I. The trial court submitted three forms of verdict, guilty of assault with intent to commit rape, guilty of assault and not guilty. The jury returned a verdict finding defendant guilty of assault with intent to commit rape.

Instruction 5 after defining 'carnally know and abuse' then stated: 'An 'assault' is an attempt or offer to do personal injury to another with force and violence, together with the present apparent ability to carry the same into effect.

'A 'battery' is a completed assault.'

Instruction 6, to which defendant made no objection, set out these elements of the crime named in the indictment: '1. That Linda May Hickman was assaulted. 2. That the defendant made the assault upon her with intent on his part to have sexual intercourse with her. 3. That said act was committed in Polk County, Iowa, on or about August 12, 1967.'

Instruction 7 stated: 'The allegations of the indictment include not only the offense of assault with intent to commit rape, but also the lower offense of simple assault.

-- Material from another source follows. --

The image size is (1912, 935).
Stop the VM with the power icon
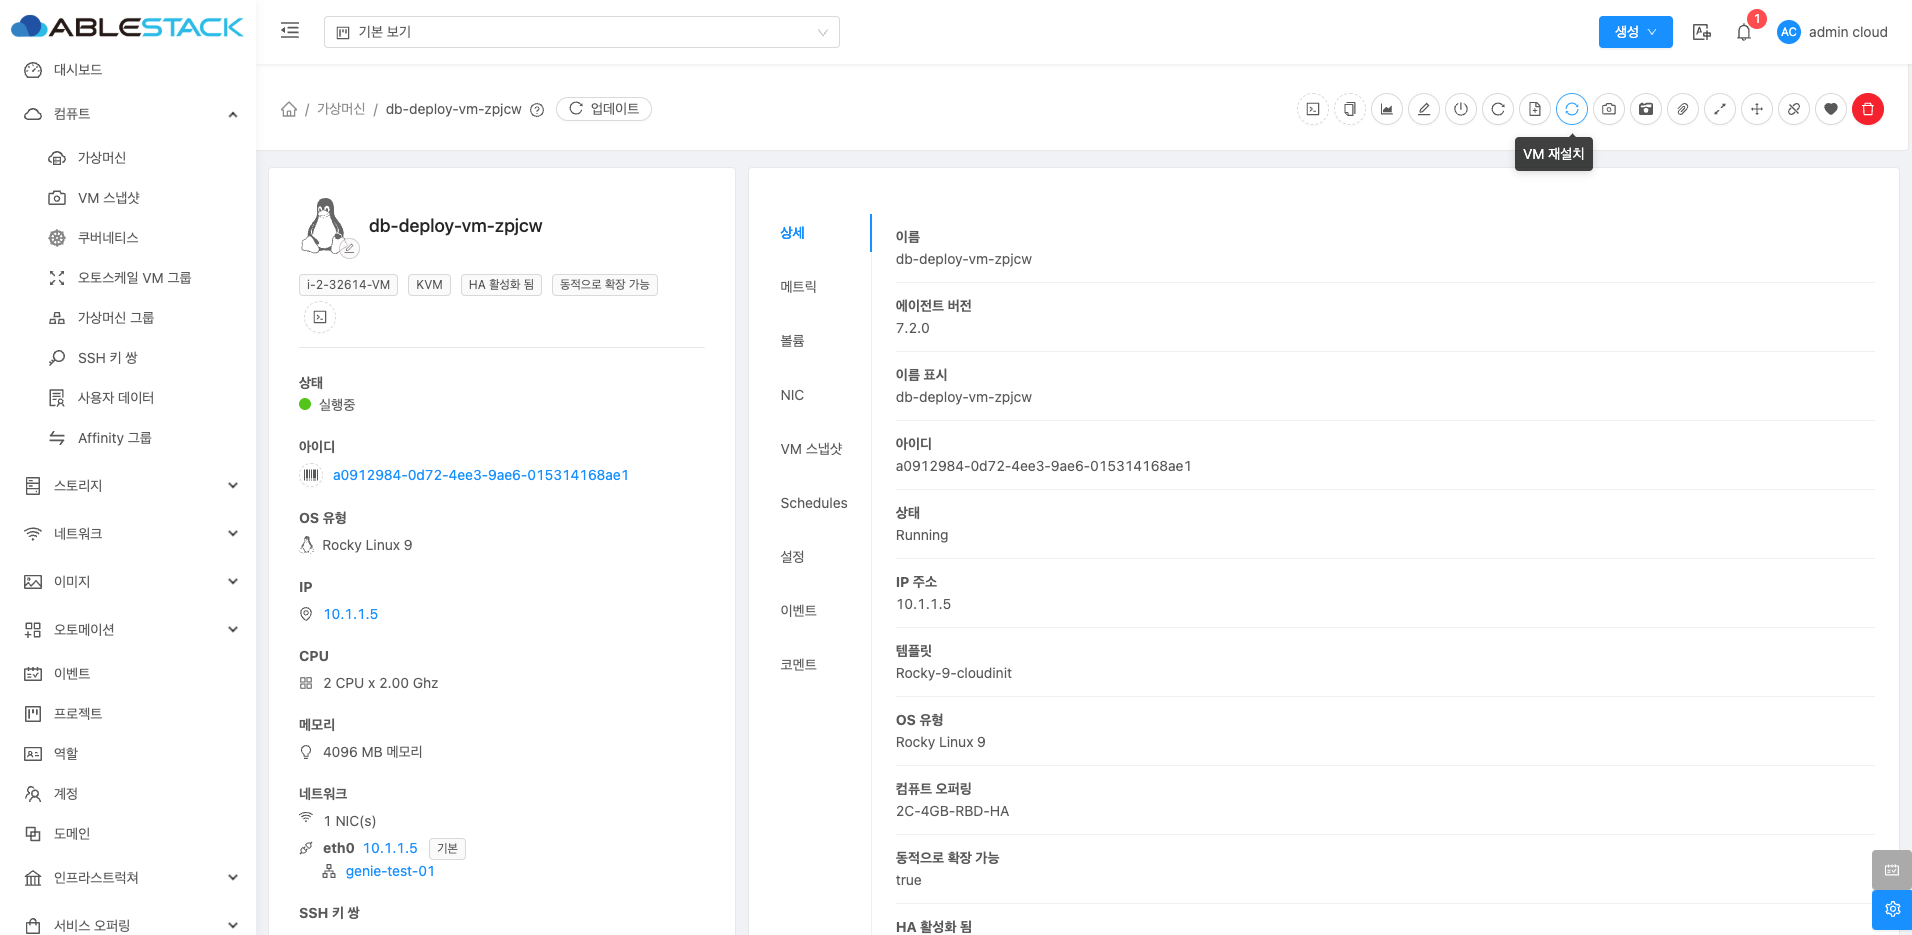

'You will convict the defendant of the highest of said offenses of which he is proven guilty beyond a reasonable doubt, and you will acquit him of either or both of said offenses of which he is not so proven guilty.'

Defendant argues the trial court erred in failing to submit assault and battery as an included offense. We do not agree.

We have repeatedly held reversible error will not appear because of failure to...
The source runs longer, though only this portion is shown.